Phoneless!

0
287

When you lose one of your five senses, the other four are heightened. After last week, I can update that statement. When you accidentally leave your phone home and are gone all day, all your five senses are heightened.

Last Saturday, in the craziness of getting everyone packed, making sure all have used the bathroom one last time, grabbing a storehouse of food and drinks, going around the block then going back to the house for forgotten iPads, Big Papa here left his phone on the living room couch. Yes, Dear Reader, I survived being phoneless for eight hours and nine minutes! And what happened during that day surprised even me.

The study of time has always fascinated me. Go back in time, change one thing and it changes everything, and by doing so, the events that led up to your going back in time didn’t happen which prevents you from going back in the first place. You also can’t go forward in time because it hasn’t happened.

A way to go back or forward in time hasn’t been invented yet, but anyone who owns a phone has the ability to slow time. All you have to do is leave your phone at home and the passage of time will be reduced to a crawl.
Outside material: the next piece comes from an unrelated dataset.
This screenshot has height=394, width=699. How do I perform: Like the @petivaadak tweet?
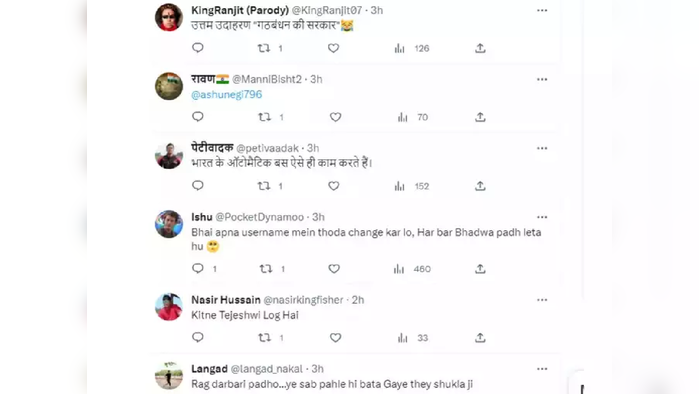(333, 186)
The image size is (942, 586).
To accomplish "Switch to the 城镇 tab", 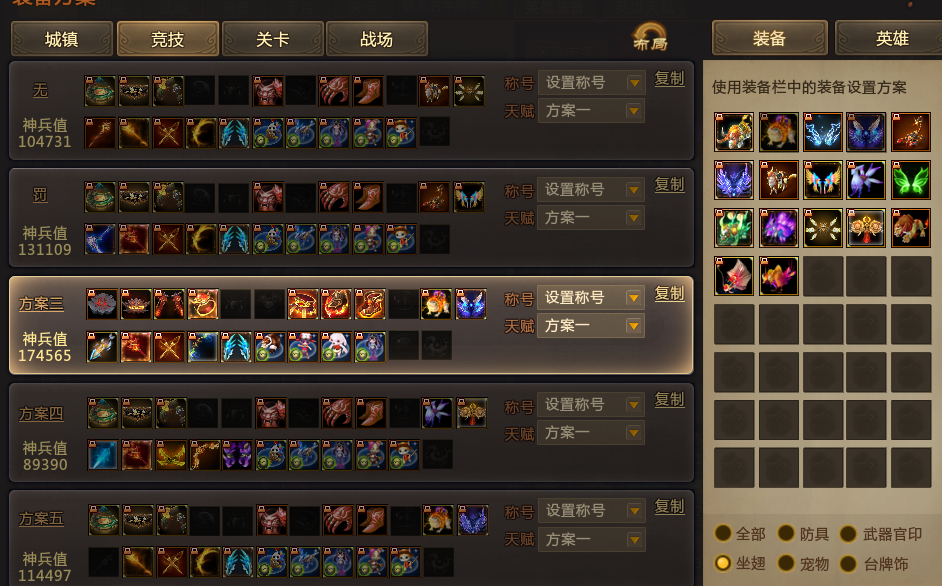I will [x=61, y=39].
But there are some advantages to being phoneless for an entire day, and in my case, it saved my life. But have no worries. If you too accidentally leave your precious distracting device at home, I’ve already found out you can live without it … at least for eight hours and nine minutes.

I first noticed Mr. Phone was missing ten minutes into the drive towards our fun-filled day at the neighborhood pool. Upon asking our granddaughters if we should turn around, a thundering “NOOOOO” almost shook the car off the road.

It was decided. Big Papa would have to go the entire day not answering any emails, texting anyone, calling or answering the phone or (and this is the big one) looking at social media and news feeds.

If that wasn’t a big enough sacrifice, no pictures of anyone would be taken! Pulling into the pool parking lot, I could only think of one thing: What am I going to do all day?

Carrying their giant floating frogs, two very happy girly girls jumped into the water as I plopped down in a lounge chair under an huge umbrella. Wasn’t long before I observed everyone above the age of twelve was looking down at their phone or had it up next to their ear talking. (Even two adults in the water were on their phones!)

Not one was enjoying the kids playing in the pool, watching as they zoomed down the water slide, listening to the birds chirping, or noticing the brown tail hawk. Only I saw the hawk fly so low overhead that you could almost reach up and touch him. (His eyes were brown.) Not a single person was listening or enjoying the beautiful world around them. No one except me.

The entertainment was endless from my poolside phoneless zone. Our granddaughters floated around on their giant frogs, slid down the waterslide every which way possible, squirted water guns, and dove into the deep end after their Barbies. Big Papa here was happy sitting under his giant umbrella, watching, listening, and learning.

Other than occasionally looking up from their phones, the other parents totally missed what their kids were doing for the entire day. There were hours of entertainment in and around the pool they were oblivious to.

For example, four boys were throwing a football over the deep end of the swimming pool. I watched and smiled as they jumped, flipped, and leaped into the pool while trying to catch or throw the ball. It didn’t make much sense to me with an open field just on the other side of the pool fence, but I guess the same could’ve been said of any game we played back on Flamingo Street.

I was about to get irritated that no parent was watching them but suddenly realized that, sadly, this summer I’ve also been one of those people paying more attention to my phone than the kids around me without realizing it.

So how did forgetting my phone save my life? After lunch, the boys continued throwing and diving after their football in the deep end of the pool. A little after 1:00 p.m. the game of catch-n-dive ended abruptly when one misguided throw bounced off my lounge chair, almost hitting me. If I’d been looking down at my phone, I couldn’t have dodged the football. It would’ve hit me right in the head and killed me right then and there … probably.

From now on, every pool day this summer I will leave my phone at home so I can enjoy the girls playing and, if those boys are also at the pool, dodge any incoming killer footballs.